Even if some upgrade will make it work in scripts...
I am trying to find out the what and why, so in future, I'll know what to look out for.


Here are 3 bash ways to strip leading '0's. (I knew only one when I first asked this queston)

var=0001230; var="$[10#$var]";           echo $var   # fastest= 1.00  integers only
var=0001230; var="${var##+(0)}";         echo $var   # slower x 1.25  works with strings, but requires shopt -s extglob
var=0001230; var="${var#${var%%[!0]*}}"; echo $var   # slower x 1.61  works with strings  
2
  • Can you clarify the purpose of var="${var##+(0)} ? I assume it's some shell formatting mechanism but could find any details about it. Commented Jan 10, 2011 at 9:10
  • It strips leading, (only leading) strings.. like "^\(abc\)\+" in sed/grep... I went a-hunting the other day... and after much rummaging and scrummaging, I found this... and it suited my needs perfectly... (As I recall, there was some mention of it being new, and you would neeed "such-and-such".. I tried it (in the terminal, and it worked, so I didn't pay any special attention to it until now, when I used it in a script...
    – Peter.O
    Commented Jan 10, 2011 at 9:28

2 Answers 2

7

Assuming that you're using the same shell in your script and in your terminal, the main difference is that ~/.bashrc is read by interactive shells but not by script-interpreting shells. The reason is that scripts are usually meant to be somewhat portable, and for that you don't want to depend on the user's shell customizations.

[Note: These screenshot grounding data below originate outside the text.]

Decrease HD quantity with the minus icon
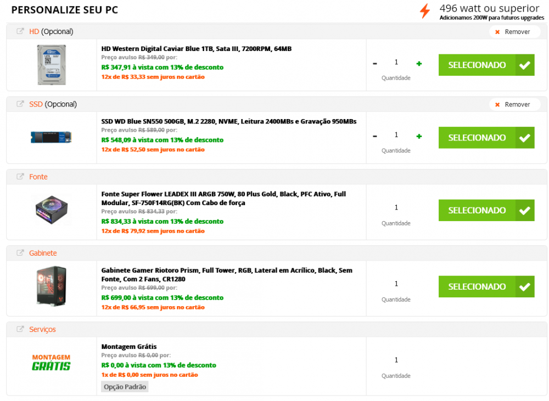The height and width of the screenshot is (401, 549). [x=375, y=64]
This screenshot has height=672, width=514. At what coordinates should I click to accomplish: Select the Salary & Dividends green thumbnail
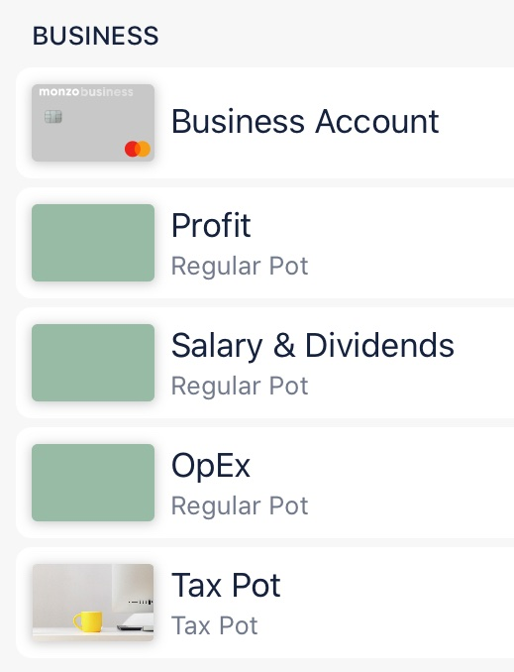pyautogui.click(x=93, y=363)
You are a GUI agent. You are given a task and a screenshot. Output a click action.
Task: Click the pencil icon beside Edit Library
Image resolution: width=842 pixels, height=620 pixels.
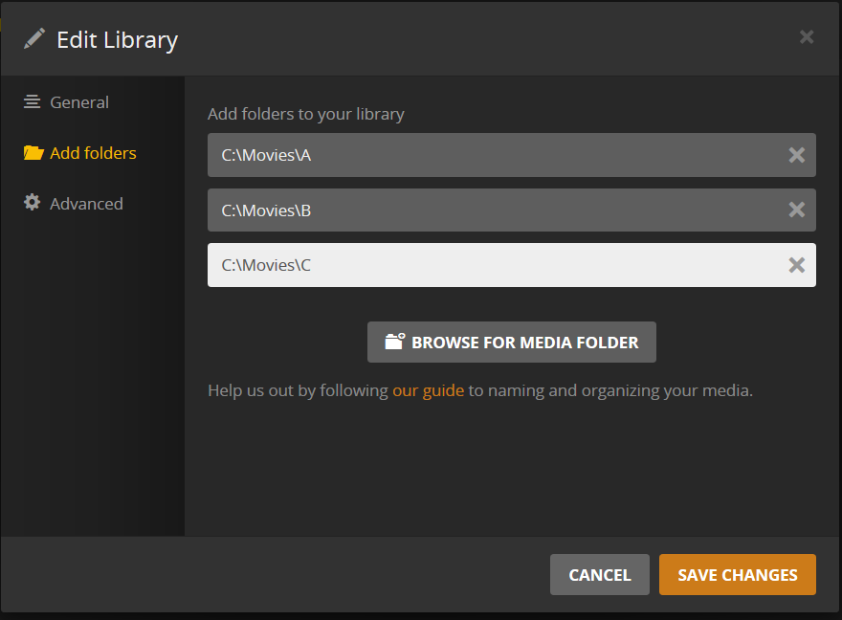(x=34, y=39)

Many things in typical .bashrc files only apply to the command line anyway (prompt settings, key bindings). Some, like function definitions, make sense in scripts as well; typically you'd put them into a separate file and source it both from ~/.bashrc and scripts. Sometimes you want some shell options for interactive use but not in scripts, because they lead to shorter (good on the command line) but more cryptic or less portable (bad in scripts) code. There are a few things that bash does differently, e.g. history expansion (!!, etc.) is on by default only in interactive shells.

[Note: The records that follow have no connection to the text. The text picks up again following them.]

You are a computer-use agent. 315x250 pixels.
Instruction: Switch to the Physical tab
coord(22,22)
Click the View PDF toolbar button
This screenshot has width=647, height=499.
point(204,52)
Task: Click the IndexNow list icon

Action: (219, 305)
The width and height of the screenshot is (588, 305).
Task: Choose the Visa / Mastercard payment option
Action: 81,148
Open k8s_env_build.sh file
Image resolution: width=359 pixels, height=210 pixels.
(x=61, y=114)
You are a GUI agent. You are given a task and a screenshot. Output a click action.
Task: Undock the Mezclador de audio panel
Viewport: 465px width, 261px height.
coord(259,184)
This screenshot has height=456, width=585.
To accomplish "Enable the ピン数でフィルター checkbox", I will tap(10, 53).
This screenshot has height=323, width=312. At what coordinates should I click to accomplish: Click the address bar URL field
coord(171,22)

Here you're using the +(…) construct, which is a ksh extended globbing pattern. Bash doesn't enable them by default (for backward compatibility) but you can turn them on with shopt -s extglob. Apparently you have this in your ~/.bashrc.

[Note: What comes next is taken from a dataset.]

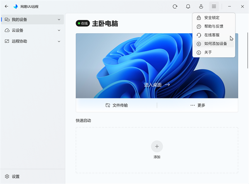Choose 帮助与反馈 menu item
Screen dimensions: 249x184
pos(213,26)
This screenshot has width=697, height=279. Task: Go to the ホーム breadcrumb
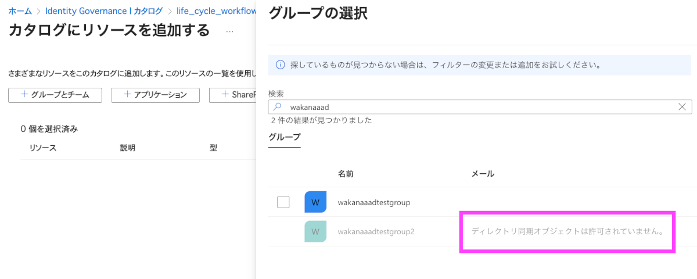tap(20, 11)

You can put shopt -s extglob in your script, or use a portable way of truncating leading 0s from a variable such as

var=${var#${var%%[!0]*}}
2
  • Thanks Gilles, it's a great amswer and I like this "new" way to strip lead '0's... but I'm a bit OD'd on it at the moment (it, and another couple of questions) .. I'll come back to it when I've recharged my batteries..... I've added 3 "strip-lead-0s" methods as a footnote to my question.. They may be handy for someone...it took me long enough to find them! :)
    – Peter.O
    Commented Jan 11, 2011 at 9:24
  • In Ubuntu, interactive bash shells have extended globbing turned on by default because the default user .bashrc file (viewable as /etc/skel/.bashrc) sources /usr/share/bash-completion/bash_completion, which contains shopt -s extglob progcomp. Commented Jan 9, 2017 at 17:00
2

Your question cannot be answered quite generally. Some comments though. On my version of bash (3.1.17(1)-release), your command doesn't have the desired output even when run from the command line; the same with zsh. So presumably something is fishy about your command. I don't know what "##+(0)" is suppoed to accomplish, but "#0" succeeds in removing one leading zero. This show a way to remove arbitrary numbers of zeros.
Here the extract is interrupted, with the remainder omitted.